* [DATA SUPPLIED]
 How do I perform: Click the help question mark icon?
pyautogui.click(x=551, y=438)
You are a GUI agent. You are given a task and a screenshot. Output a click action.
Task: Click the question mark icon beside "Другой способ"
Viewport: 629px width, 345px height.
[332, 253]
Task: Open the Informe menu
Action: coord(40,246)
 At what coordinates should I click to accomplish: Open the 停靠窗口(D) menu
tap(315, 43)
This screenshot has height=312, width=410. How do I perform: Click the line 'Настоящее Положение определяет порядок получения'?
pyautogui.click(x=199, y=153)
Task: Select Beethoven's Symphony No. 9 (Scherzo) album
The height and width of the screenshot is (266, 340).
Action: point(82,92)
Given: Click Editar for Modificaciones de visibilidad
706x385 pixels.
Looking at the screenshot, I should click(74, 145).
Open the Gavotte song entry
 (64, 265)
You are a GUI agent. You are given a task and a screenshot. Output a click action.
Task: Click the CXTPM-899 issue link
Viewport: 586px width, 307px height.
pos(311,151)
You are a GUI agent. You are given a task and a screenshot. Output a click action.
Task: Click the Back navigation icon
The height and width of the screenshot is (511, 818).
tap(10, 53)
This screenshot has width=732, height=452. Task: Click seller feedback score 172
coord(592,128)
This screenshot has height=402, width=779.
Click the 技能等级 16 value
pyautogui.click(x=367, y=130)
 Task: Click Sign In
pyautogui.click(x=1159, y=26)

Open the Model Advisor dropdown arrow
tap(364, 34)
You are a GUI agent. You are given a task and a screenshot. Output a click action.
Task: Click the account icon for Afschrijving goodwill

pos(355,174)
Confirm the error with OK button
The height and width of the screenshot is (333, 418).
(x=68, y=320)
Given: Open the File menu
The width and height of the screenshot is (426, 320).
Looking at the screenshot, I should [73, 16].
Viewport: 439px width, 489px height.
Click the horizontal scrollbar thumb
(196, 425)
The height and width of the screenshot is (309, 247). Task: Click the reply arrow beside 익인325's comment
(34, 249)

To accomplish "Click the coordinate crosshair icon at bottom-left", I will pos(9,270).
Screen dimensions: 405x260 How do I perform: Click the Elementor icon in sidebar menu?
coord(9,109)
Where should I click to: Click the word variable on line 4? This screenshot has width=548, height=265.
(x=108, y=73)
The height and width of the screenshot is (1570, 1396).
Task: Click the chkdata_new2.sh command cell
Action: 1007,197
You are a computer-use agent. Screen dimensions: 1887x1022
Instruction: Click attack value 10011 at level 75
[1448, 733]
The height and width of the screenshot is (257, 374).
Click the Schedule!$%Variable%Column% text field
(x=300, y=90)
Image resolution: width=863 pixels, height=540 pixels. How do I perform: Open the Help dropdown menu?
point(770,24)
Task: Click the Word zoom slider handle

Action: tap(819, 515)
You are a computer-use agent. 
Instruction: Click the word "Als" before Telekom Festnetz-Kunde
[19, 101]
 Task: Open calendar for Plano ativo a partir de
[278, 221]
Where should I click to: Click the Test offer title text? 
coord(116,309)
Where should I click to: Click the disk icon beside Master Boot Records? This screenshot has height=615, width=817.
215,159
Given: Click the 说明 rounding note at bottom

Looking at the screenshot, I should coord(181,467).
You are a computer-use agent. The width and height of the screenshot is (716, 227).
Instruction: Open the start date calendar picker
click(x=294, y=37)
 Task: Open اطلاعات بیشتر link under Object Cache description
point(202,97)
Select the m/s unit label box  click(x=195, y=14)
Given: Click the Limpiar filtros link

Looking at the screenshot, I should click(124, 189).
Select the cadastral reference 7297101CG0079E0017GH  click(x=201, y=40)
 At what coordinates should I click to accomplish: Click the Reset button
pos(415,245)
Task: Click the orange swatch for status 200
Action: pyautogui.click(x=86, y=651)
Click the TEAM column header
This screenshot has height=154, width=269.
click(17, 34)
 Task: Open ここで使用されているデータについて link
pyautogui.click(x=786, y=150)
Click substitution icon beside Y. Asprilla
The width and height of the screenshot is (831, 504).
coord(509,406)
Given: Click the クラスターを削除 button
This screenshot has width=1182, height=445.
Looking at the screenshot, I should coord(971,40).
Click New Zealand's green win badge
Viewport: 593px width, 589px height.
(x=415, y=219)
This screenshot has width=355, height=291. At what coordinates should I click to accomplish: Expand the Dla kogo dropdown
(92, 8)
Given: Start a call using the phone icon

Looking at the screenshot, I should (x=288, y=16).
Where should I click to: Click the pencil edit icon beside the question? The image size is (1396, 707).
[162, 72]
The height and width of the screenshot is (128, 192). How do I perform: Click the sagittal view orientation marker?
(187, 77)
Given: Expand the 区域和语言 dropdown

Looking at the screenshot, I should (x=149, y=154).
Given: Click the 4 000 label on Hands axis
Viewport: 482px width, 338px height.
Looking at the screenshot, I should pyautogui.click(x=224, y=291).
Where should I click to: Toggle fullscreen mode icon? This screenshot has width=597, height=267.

* [WHAT YOU HAVE TO DO] After reading the data above, print it all again exactly.

* [RESPONSE TO THIS EXERCISE]
 How do I perform: Click the help question mark icon?
pyautogui.click(x=551, y=438)
You are a GUI agent. You are given a task and a screenshot. Output a click action.
Task: Click the question mark icon beside "Другой способ"
Viewport: 629px width, 345px height.
[332, 253]
Task: Open the Informe menu
Action: coord(40,246)
 At what coordinates should I click to accomplish: Open the 停靠窗口(D) menu
tap(315, 43)
This screenshot has height=312, width=410. How do I perform: Click the line 'Настоящее Положение определяет порядок получения'?
pyautogui.click(x=199, y=153)
Task: Select Beethoven's Symphony No. 9 (Scherzo) album
The height and width of the screenshot is (266, 340).
Action: point(82,92)
Given: Click Editar for Modificaciones de visibilidad
706x385 pixels.
Looking at the screenshot, I should click(74, 145).
Open the Gavotte song entry
 (64, 265)
You are a GUI agent. You are given a task and a screenshot. Output a click action.
Task: Click the CXTPM-899 issue link
Viewport: 586px width, 307px height.
pos(311,151)
You are a GUI agent. You are given a task and a screenshot. Output a click action.
Task: Click the Back navigation icon
The height and width of the screenshot is (511, 818).
tap(10, 53)
This screenshot has width=732, height=452. Task: Click seller feedback score 172
coord(592,128)
This screenshot has height=402, width=779.
Click the 技能等级 16 value
pyautogui.click(x=367, y=130)
 Task: Click Sign In
pyautogui.click(x=1159, y=26)

Open the Model Advisor dropdown arrow
tap(364, 34)
You are a GUI agent. You are given a task and a screenshot. Output a click action.
Task: Click the account icon for Afschrijving goodwill

pos(355,174)
Confirm the error with OK button
The height and width of the screenshot is (333, 418).
(x=68, y=320)
Given: Open the File menu
The width and height of the screenshot is (426, 320).
Looking at the screenshot, I should [73, 16].
Viewport: 439px width, 489px height.
Click the horizontal scrollbar thumb
(196, 425)
The height and width of the screenshot is (309, 247). Task: Click the reply arrow beside 익인325's comment
(34, 249)

To accomplish "Click the coordinate crosshair icon at bottom-left", I will pos(9,270).
Screen dimensions: 405x260 How do I perform: Click the Elementor icon in sidebar menu?
coord(9,109)
Where should I click to: Click the word variable on line 4? This screenshot has width=548, height=265.
(x=108, y=73)
The height and width of the screenshot is (1570, 1396).
Task: Click the chkdata_new2.sh command cell
Action: 1007,197
You are a computer-use agent. Screen dimensions: 1887x1022
Instruction: Click attack value 10011 at level 75
[1448, 733]
The height and width of the screenshot is (257, 374).
Click the Schedule!$%Variable%Column% text field
(x=300, y=90)
Image resolution: width=863 pixels, height=540 pixels. How do I perform: Open the Help dropdown menu?
point(770,24)
Task: Click the Word zoom slider handle

Action: tap(819, 515)
You are a computer-use agent. 
Instruction: Click the word "Als" before Telekom Festnetz-Kunde
[19, 101]
 Task: Open calendar for Plano ativo a partir de
[278, 221]
Where should I click to: Click the Test offer title text? 
coord(116,309)
Where should I click to: Click the disk icon beside Master Boot Records? This screenshot has height=615, width=817.
215,159
Given: Click the 说明 rounding note at bottom

Looking at the screenshot, I should coord(181,467).
You are a computer-use agent. The width and height of the screenshot is (716, 227).
Instruction: Open the start date calendar picker
click(x=294, y=37)
 Task: Open اطلاعات بیشتر link under Object Cache description
point(202,97)
Select the m/s unit label box  click(x=195, y=14)
Given: Click the Limpiar filtros link

Looking at the screenshot, I should click(124, 189).
Select the cadastral reference 7297101CG0079E0017GH  click(x=201, y=40)
 At what coordinates should I click to accomplish: Click the Reset button
pos(415,245)
Task: Click the orange swatch for status 200
Action: pyautogui.click(x=86, y=651)
Click the TEAM column header
This screenshot has height=154, width=269.
click(17, 34)
 Task: Open ここで使用されているデータについて link
pyautogui.click(x=786, y=150)
Click substitution icon beside Y. Asprilla
The width and height of the screenshot is (831, 504).
coord(509,406)
Given: Click the クラスターを削除 button
This screenshot has width=1182, height=445.
Looking at the screenshot, I should coord(971,40).
Click New Zealand's green win badge
Viewport: 593px width, 589px height.
(x=415, y=219)
This screenshot has width=355, height=291. At what coordinates should I click to accomplish: Expand the Dla kogo dropdown
(92, 8)
Given: Start a call using the phone icon

Looking at the screenshot, I should (x=288, y=16).
Where should I click to: Click the pencil edit icon beside the question? The image size is (1396, 707).
[162, 72]
The height and width of the screenshot is (128, 192). How do I perform: Click the sagittal view orientation marker?
(187, 77)
Given: Expand the 区域和语言 dropdown

Looking at the screenshot, I should (x=149, y=154).
Given: Click the 4 000 label on Hands axis
Viewport: 482px width, 338px height.
Looking at the screenshot, I should pyautogui.click(x=224, y=291).
Where should I click to: Toggle fullscreen mode icon? This screenshot has width=597, height=267.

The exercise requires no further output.